[Exercise brief] Copy every one of the following records line for line, changing nothing.
━━━━━━━━━━
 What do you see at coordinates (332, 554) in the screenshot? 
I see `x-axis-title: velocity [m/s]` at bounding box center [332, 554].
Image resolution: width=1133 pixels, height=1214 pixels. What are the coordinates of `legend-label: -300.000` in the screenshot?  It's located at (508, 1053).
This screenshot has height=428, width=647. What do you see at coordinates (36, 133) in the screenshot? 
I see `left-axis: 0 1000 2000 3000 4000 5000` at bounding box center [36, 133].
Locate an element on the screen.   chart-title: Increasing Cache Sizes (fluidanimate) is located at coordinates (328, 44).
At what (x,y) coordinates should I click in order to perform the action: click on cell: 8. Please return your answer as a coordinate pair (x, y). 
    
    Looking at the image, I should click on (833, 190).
━━━━━━━━━━
[Result for this task]
 What do you see at coordinates (332, 554) in the screenshot? 
I see `x-axis-title: velocity [m/s]` at bounding box center [332, 554].
Image resolution: width=1133 pixels, height=1214 pixels. What are the coordinates of `legend-label: -300.000` in the screenshot?  It's located at (508, 1053).
This screenshot has height=428, width=647. What do you see at coordinates (36, 133) in the screenshot? 
I see `left-axis: 0 1000 2000 3000 4000 5000` at bounding box center [36, 133].
Locate an element on the screen.   chart-title: Increasing Cache Sizes (fluidanimate) is located at coordinates (328, 44).
At what (x,y) coordinates should I click in order to perform the action: click on cell: 8. Please return your answer as a coordinate pair (x, y). 
    
    Looking at the image, I should click on (833, 190).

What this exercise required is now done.